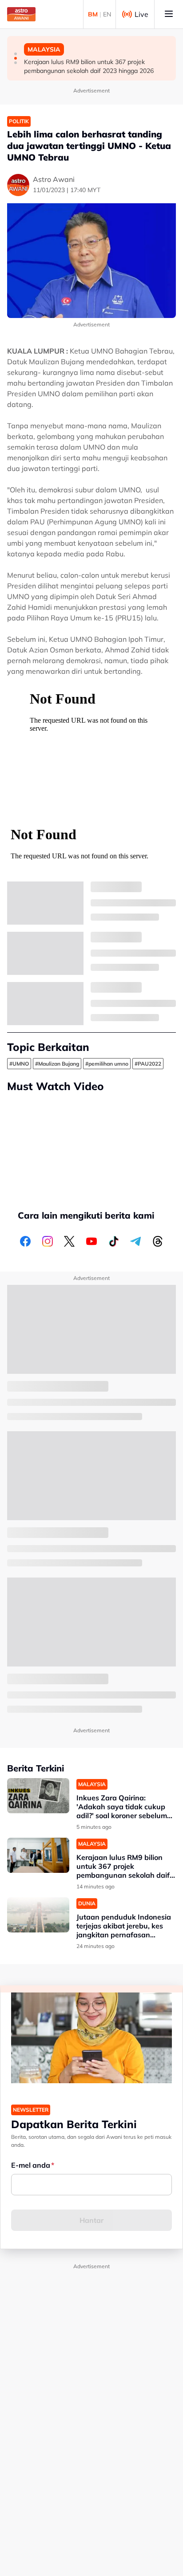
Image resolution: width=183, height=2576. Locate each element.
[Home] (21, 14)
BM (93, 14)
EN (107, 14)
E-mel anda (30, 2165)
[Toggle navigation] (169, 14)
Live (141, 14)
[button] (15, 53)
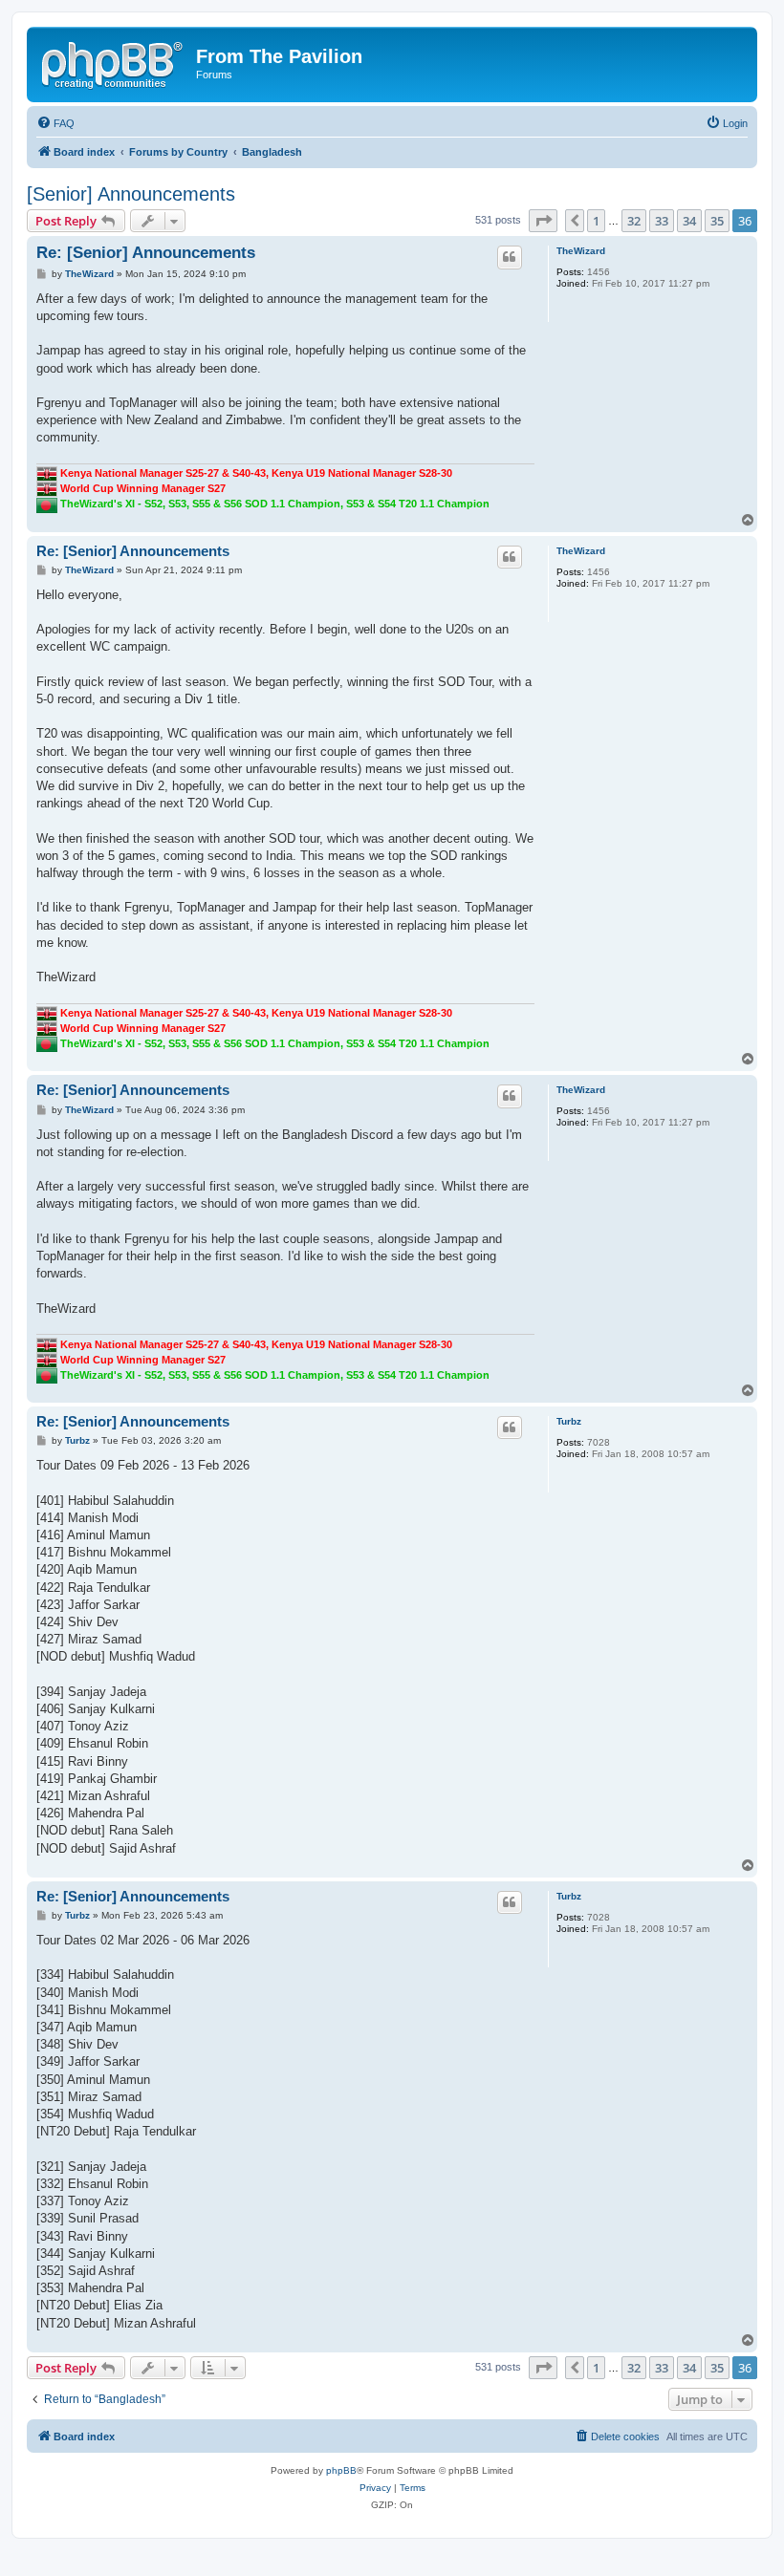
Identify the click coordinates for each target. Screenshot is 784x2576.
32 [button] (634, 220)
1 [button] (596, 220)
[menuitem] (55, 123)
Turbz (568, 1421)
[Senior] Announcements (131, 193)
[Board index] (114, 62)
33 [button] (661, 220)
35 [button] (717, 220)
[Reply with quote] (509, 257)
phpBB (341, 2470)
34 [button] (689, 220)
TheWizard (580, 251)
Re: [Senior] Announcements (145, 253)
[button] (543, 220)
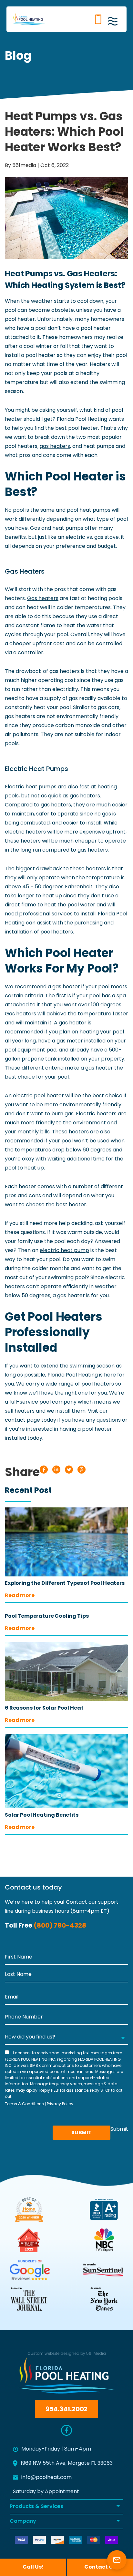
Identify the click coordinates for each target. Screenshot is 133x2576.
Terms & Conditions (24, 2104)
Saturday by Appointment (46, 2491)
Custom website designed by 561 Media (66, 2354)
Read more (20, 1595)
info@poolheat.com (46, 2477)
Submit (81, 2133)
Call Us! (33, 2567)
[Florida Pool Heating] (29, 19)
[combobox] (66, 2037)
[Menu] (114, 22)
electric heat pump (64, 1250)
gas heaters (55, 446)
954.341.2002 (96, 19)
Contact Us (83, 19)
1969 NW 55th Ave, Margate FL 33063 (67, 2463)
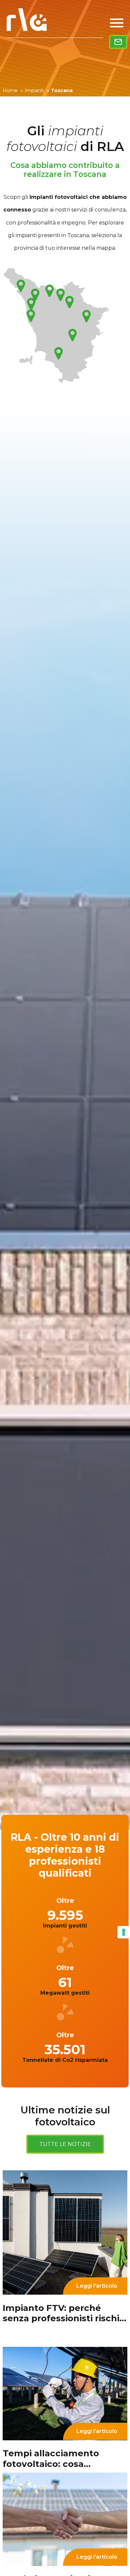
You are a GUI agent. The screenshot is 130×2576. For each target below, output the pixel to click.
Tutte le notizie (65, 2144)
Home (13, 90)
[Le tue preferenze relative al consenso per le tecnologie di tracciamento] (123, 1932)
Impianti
☆ ☆ ☆
Look over the listing and say how many lines hold the string "Senior". Nothing but the number is needed.

Problem solution »
2